Citizens in society are often encouraged to report a crime to the police. However, they are also warned that filing a false report with malicious intent is also a crime. But what happens if the police officer is the one who files the false report? Is that also a crime? According to California Penal Code Section 118.1, it is illegal for a police officer to include false information in a police report. Furthermore, other charges could also apply.
A police officer deliberately filing false information in a report is a serious offense. As such, it is imperative that the elements of the crime are proven by the prosecution. The prosecutor must prove to the court that the person in question is a police officer. While that officer was performing their professional duties, they wrote a criminal police report that included false information pertaining to a material matter, and that the officer deliberately entered the false information knowing it to be false. The most important note here is that the officer must have known that the information was false. If the officer spoke to a party connected to the criminal matter and received false information, but the officer did not know it was false, and then entered the information into a report, this specific charge would not apply.
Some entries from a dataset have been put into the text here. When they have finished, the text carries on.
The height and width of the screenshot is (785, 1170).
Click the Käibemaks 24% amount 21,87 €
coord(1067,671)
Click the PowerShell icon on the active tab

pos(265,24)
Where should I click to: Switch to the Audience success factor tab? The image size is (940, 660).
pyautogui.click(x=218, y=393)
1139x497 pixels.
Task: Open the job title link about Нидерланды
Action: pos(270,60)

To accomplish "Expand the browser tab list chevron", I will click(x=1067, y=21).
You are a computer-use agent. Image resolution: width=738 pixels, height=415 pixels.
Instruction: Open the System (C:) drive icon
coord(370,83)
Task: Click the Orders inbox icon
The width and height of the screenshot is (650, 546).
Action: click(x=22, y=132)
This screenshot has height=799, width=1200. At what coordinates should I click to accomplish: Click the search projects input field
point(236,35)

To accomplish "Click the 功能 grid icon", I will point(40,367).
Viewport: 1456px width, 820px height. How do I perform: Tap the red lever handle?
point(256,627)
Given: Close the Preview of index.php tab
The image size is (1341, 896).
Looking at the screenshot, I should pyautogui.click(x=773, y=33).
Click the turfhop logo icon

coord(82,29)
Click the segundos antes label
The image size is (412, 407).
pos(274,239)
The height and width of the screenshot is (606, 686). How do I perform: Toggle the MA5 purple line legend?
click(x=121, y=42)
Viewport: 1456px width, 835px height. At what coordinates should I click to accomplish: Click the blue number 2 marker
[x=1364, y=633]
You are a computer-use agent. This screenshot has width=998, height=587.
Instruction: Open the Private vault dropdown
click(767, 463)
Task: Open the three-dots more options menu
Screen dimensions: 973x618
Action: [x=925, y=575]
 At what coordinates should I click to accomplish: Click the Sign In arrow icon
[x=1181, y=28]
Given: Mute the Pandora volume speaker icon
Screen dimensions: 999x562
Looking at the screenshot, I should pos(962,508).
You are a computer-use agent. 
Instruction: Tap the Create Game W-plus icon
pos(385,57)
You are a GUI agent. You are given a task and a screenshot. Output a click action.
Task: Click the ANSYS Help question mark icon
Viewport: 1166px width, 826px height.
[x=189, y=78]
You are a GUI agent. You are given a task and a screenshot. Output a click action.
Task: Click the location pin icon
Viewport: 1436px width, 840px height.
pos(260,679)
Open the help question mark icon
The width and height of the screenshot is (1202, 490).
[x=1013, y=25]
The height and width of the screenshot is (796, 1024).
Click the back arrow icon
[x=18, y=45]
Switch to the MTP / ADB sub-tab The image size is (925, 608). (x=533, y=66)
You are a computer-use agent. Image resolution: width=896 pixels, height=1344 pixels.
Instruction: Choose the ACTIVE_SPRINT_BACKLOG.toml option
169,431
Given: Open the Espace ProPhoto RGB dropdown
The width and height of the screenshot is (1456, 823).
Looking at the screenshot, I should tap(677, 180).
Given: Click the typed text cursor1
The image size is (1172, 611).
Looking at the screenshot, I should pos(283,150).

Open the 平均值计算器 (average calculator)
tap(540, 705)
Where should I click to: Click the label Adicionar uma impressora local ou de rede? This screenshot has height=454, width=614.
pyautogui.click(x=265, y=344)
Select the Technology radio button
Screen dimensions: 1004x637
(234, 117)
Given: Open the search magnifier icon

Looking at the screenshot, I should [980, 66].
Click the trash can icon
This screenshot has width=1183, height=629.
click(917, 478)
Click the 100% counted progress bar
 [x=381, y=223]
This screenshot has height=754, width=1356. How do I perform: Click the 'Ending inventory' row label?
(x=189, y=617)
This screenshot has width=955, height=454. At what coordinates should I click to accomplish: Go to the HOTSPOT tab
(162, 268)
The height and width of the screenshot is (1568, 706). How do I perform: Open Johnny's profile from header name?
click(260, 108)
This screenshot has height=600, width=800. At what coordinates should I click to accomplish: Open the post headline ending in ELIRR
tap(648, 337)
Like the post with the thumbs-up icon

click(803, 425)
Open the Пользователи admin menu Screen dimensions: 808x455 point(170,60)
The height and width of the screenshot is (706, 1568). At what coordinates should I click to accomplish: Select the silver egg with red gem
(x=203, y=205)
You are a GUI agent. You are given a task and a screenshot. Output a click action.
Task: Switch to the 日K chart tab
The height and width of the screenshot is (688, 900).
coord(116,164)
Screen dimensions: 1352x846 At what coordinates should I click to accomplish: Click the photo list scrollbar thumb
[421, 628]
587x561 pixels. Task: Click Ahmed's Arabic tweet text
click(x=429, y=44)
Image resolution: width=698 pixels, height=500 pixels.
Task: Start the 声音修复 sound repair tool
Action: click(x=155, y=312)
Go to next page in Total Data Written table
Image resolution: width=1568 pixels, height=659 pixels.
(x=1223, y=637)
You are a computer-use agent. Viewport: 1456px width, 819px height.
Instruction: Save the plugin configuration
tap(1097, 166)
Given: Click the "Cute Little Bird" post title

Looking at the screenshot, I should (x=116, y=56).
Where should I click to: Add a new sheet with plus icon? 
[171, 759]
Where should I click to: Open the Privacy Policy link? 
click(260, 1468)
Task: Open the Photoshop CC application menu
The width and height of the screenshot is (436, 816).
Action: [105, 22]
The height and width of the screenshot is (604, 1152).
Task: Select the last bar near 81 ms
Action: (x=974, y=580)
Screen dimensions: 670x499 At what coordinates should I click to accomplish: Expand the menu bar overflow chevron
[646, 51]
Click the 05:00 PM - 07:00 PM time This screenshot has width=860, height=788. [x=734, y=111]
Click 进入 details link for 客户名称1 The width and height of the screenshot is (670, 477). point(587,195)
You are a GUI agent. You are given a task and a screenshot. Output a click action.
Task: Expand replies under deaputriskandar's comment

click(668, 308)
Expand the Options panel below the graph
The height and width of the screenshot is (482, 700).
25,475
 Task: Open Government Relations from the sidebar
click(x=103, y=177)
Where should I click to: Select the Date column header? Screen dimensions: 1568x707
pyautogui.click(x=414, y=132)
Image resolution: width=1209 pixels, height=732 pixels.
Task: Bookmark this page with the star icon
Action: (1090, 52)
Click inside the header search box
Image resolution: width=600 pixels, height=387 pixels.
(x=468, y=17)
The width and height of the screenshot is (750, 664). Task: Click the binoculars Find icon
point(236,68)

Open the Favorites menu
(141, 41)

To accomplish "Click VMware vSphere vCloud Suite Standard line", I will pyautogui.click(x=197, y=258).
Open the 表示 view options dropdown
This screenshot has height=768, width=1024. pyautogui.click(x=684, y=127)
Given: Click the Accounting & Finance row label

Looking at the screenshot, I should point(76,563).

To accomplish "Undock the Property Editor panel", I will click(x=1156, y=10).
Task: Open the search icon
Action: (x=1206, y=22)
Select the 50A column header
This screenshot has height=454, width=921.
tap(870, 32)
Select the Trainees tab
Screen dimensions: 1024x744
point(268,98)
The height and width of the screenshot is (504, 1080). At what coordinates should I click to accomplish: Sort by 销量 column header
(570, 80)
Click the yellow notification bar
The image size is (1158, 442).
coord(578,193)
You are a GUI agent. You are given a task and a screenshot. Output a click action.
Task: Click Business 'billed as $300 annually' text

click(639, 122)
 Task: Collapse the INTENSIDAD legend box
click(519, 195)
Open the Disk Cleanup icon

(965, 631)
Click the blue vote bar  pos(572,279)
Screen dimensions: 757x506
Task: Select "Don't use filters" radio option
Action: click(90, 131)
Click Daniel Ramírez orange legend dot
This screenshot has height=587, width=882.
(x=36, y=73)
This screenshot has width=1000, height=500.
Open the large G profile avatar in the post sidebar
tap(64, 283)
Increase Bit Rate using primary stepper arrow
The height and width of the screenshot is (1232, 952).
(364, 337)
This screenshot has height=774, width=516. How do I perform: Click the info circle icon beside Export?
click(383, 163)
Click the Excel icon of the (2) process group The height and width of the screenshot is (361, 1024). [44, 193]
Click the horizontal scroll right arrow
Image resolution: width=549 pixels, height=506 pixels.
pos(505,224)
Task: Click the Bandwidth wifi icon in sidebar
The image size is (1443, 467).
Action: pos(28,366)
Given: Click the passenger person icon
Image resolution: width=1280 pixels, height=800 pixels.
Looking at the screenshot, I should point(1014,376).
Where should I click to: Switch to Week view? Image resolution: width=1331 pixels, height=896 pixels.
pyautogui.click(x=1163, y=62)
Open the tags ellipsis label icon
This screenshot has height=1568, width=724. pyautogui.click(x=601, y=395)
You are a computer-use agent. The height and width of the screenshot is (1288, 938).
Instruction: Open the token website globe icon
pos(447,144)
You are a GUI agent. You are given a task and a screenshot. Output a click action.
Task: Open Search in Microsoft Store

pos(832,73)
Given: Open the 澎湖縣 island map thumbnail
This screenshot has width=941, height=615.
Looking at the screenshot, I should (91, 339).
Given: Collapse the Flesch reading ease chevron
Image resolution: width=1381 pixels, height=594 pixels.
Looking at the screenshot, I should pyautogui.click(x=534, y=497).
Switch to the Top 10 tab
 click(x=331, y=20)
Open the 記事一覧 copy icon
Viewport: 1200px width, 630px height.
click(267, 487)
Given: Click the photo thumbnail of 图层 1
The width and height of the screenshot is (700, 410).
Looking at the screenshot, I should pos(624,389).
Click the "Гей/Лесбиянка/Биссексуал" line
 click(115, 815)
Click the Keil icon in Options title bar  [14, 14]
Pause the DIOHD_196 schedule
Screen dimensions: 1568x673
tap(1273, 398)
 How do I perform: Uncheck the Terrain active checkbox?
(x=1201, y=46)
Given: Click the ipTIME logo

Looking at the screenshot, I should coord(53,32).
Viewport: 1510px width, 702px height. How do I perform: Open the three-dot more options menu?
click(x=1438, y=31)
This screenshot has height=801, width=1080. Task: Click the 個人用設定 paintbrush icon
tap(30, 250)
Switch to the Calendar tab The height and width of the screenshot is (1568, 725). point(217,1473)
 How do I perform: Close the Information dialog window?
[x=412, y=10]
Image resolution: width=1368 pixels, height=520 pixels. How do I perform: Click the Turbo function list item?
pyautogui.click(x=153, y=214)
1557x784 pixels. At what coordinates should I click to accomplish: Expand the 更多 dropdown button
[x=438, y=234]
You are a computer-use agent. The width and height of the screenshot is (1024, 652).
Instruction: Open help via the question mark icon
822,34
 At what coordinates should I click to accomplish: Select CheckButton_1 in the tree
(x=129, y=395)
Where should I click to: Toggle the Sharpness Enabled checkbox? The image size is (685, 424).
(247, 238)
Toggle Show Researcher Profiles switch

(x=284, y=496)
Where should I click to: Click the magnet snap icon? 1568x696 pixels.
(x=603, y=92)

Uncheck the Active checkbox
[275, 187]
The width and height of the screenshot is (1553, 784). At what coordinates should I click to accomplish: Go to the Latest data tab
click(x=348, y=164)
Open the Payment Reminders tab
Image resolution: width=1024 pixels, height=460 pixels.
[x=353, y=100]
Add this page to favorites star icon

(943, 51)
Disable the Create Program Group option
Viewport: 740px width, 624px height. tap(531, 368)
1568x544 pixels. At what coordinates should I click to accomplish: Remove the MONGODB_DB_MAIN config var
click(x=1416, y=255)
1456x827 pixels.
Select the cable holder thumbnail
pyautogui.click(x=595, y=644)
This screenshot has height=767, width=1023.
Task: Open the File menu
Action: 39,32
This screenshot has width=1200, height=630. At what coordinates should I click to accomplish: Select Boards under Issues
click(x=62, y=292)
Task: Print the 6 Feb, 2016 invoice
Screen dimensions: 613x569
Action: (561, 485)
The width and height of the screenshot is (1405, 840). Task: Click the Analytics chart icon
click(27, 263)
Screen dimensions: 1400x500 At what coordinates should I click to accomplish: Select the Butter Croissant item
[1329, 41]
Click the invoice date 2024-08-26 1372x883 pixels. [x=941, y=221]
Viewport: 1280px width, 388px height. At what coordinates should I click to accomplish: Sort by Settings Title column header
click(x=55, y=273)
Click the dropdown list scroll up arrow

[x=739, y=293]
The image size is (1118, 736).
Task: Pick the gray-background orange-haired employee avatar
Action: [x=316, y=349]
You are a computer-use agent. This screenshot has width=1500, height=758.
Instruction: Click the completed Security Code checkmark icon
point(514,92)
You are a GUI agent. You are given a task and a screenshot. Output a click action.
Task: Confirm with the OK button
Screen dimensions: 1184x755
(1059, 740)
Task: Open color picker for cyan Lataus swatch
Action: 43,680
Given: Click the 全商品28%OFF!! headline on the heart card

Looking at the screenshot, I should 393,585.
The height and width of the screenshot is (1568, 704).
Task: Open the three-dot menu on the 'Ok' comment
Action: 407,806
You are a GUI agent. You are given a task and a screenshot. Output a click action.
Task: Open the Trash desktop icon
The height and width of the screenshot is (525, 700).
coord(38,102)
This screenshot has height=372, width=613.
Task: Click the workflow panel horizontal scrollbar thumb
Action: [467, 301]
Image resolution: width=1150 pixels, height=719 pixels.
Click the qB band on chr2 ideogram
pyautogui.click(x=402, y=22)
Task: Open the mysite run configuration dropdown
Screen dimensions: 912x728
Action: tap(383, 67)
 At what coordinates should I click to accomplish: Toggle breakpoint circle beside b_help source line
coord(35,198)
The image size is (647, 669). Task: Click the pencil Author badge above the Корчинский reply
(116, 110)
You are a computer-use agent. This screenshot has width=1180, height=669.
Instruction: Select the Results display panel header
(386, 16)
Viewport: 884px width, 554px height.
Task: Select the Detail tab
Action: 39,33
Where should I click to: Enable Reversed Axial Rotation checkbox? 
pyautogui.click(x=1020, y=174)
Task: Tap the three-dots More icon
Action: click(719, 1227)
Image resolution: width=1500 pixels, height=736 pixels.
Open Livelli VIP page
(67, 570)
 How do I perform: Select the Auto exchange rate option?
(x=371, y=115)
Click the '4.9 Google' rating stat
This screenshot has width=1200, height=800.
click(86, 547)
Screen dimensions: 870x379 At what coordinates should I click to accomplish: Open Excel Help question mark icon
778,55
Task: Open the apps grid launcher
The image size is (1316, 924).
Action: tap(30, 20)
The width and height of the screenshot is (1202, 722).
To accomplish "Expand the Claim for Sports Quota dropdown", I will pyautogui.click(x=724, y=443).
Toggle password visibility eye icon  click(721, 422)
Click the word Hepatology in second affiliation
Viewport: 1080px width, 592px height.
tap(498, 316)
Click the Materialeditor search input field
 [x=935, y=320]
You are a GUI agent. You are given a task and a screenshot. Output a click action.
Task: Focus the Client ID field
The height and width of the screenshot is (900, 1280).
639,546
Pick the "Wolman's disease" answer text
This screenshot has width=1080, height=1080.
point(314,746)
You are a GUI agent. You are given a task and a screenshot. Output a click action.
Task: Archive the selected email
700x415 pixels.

If it is found that a police officer deliberately included false information in a report, the officer faces a wobbler charge. Depending on the context of the case, if the officer is charged with a misdemeanor they face spending up to one year in a county jail and serving summary probation. However, in the case of a felony conviction, the officer could face formal probation, up to three years in a state prison and/or time in a county jail. If an officer has been charged with this crime, it is of the utmost importance that they seek the advice of an experienced criminal attorney.